Таких ящиков, выкрашенных в жёлтый и пронумерованных, в подвале «Изиды» было много. В них хранились наиболее загадочные артефакты – Максим называл их зацепками, которые его отец, Шустов-старший, и другие основатели «Изиды» не успели изучить или отложили до лучших времён. Лучшие времена для них не наступили. Из пятерых основателей погибли четверо. Последним в перуанских джунглях погиб сам Шустов. Его измученное многолетними лишениями тело было погребено под скальными обломками. В живых остался лишь Покачалов, сейчас сидевший наверху, в торговом зале, и занимавшийся покупателями, – он располнел больше обычного, продолжал обливаться по?том в духоте натопленного помещения и неустанно тёр платком влажную лысину.
«Изида», основанная в девяносто восьмом году, изначально работала по заказам аукционных домов: искала утерянные предметы искусства, изучала их, готовила к последующей продаже или помогала им навсегда укрыться в домах частных коллекционеров. Шустовстарший и его друзья, все – выпускники Строгановки, отправлялись в затяжные экспедиции, не страшась ни пустынь, ни сельвы, но десять лет назад, после первых смертей и череды неудачных сделок, «Изида» превратилась в обычный антикварный магазин, спрятанный в одном из переулков Нового Арбата. О новых расследованиях Покачалов не помышлял, пока в стенах магазина не появился Максим.

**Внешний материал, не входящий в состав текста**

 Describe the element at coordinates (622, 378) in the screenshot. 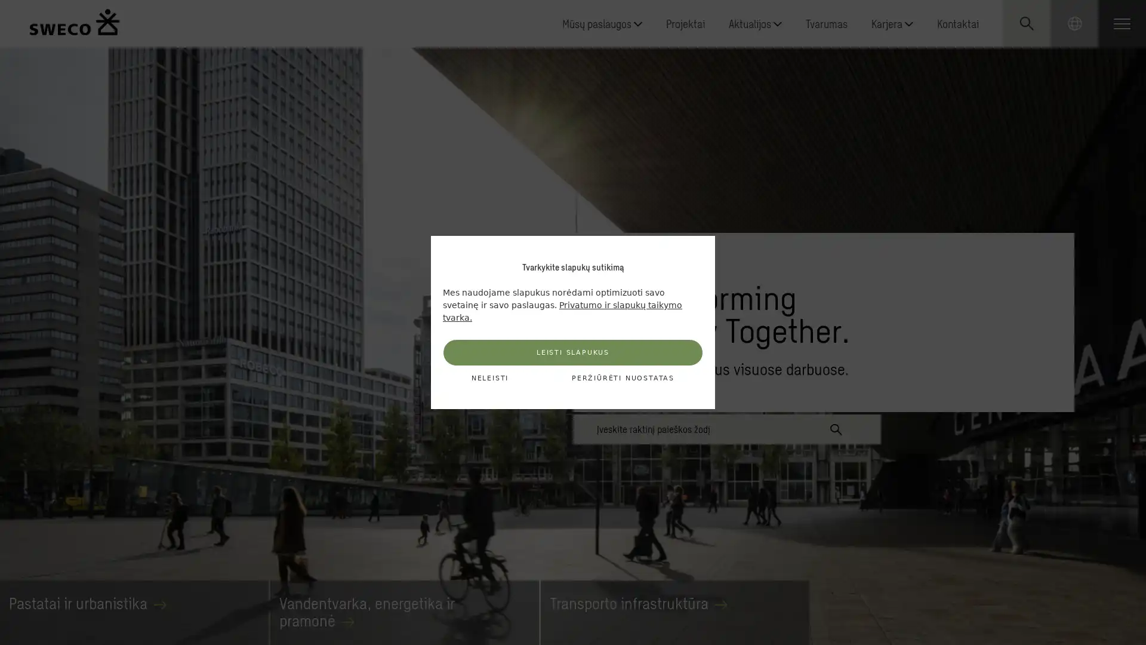

I see `PERZIURETI NUOSTATAS` at that location.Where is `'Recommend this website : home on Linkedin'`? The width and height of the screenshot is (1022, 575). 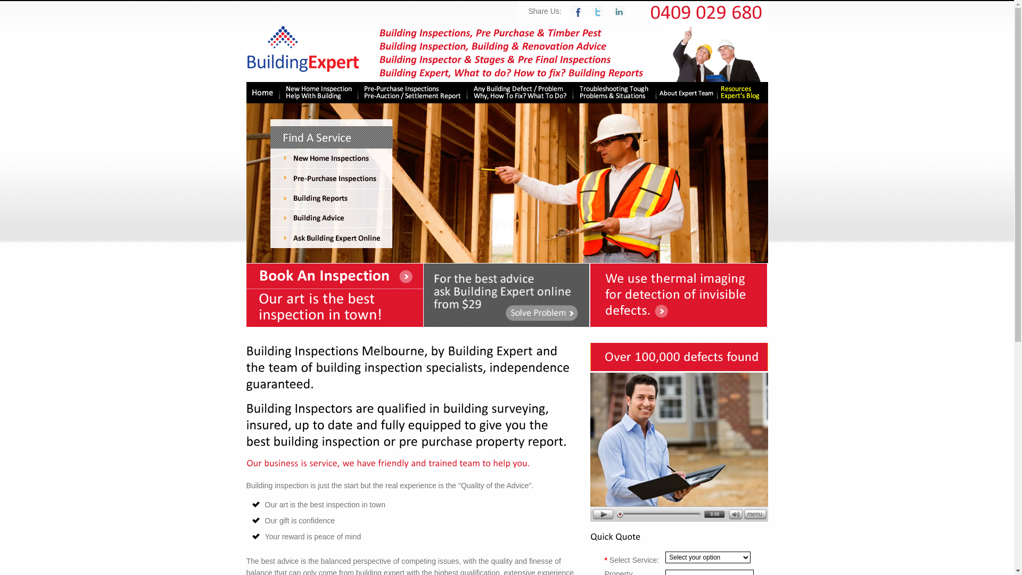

Шустов-младший добрался до подвальных помещений с архивами и месяцами пропадал в главном из них – в жёлтой комнате, где сегодня его и застал Дима. Жёлтой её назвали из-за цвета ящиков с артефактами. Цвет стен, едва проглядывавших за переполненными стеллажами слева и справа, определить было трудно.
Максим откинулся в глубь вольтеровского кресла и беспечно наблюдал за другом, стоявшим по другую сторону П-образного стола. Они с Димой вместе учились на журфаке Московского политеха, на четвёртом курсе, правда, после зимней сессии Максим в университете появлялся редко. В прошлом году он уже потерял стипендию. Осталось попасть под отчисление. Диме никак не удавалось выяснить, какое из архивных дел настолько увлекло Максима, что тот порой ночевал в «Изиде». Дима изводил его звонками и приезжал в Зеленоград, где Максим снимал квартиру, заваливался с допросами в дом к его маме в Клушино. Наконец добился своего. Ответы лежали тут, в деревянном ящике, – Дима бережно приподнял крышку.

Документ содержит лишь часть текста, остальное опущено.